The critical and commercial success of New Super Mario Bros. led to it spawning a subseries of sequels, the eponymous New Super Mario Bros. series.

New Super Mario Bros. Wii, a successor to New Super Mario Bros., was released internationally for the Wii on November 12, 2009. It features similar gameplay to its predecessor, with several of the same power-ups returning as well as brand-new ones. The game is the first Super Mario game to feature cooperative gameplay for up to four people. A direct sequel, New Super Mario Bros. 2, was released for the Nintendo 3DS on July 28, 2012. New Super Mario Bros. U was released as a launch title for the Wii U on November 18, 2012. An expansion to the game titled New Super Luigi U was released as DLC on June 20, 2013, but was later rereleased as its own disc. An enhanced version of New Super Mario Bros. U, including New Super Luigi U, was released for the Nintendo Switch on January 11, 2019, under the name of New Super Mario Bros. U Deluxe. It features Toadette as a new playable character.
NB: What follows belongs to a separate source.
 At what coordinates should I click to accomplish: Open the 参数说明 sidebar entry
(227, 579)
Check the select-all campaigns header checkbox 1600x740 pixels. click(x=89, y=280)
The subseries would be succeeded by Super Mario Bros. Wonder in 2023, whose developers stated that with it they sought to create "a foundation for future 2D Mario games" like the one New Super Mario Bros. created, and wanted to develop "a significant evolution" like it was when it was released as the first 2D Mario game to use 3D elements.

In 2026, outlets reflected on the impact and legacy of New Super Mario Bros. Nintendo Life stated that because of how following the release of its sequels there were "multiple 'New' games over the years" it "became sometimes difficult to appreciate just how big the game was at the time" but remarked that "it really felt 'New' back then" and "was special" for how it "blended the old and the new", "reintroduced the classic Mario formula", "kickstarted a whole new sub-series", and its "classic power-ups alongside shiny new ones" and "new movement abilities" which allowed "even more creative level designs". They concluded that "While many feel that the 'New' series got a bit samey over the years", the original regardless remained "an extremely fun and polished game", and they'll "always have a soft spot for the first 2.5D entry on DS". ComicBook.com determined that the game was a "fresh take on a side-scrolling adventure" and noted how it, in addition to revitalizing 2D Mario games, "helped bring back the side-scroller as a viable genre and set the stage for plenty of terrific modern classics" and went on to mention that its critical and commercial success "proved the genre could still be refined with modern touches and that older franchises still had a space in the gaming landscape". ComicBook concluded by remarking how it "underscored just how much potential was still in the then-forgotten side-scrolling genre" and "revitalize[d] an entire genre — and in the twenty years since, gaming has gotten a lot of great titles as a result".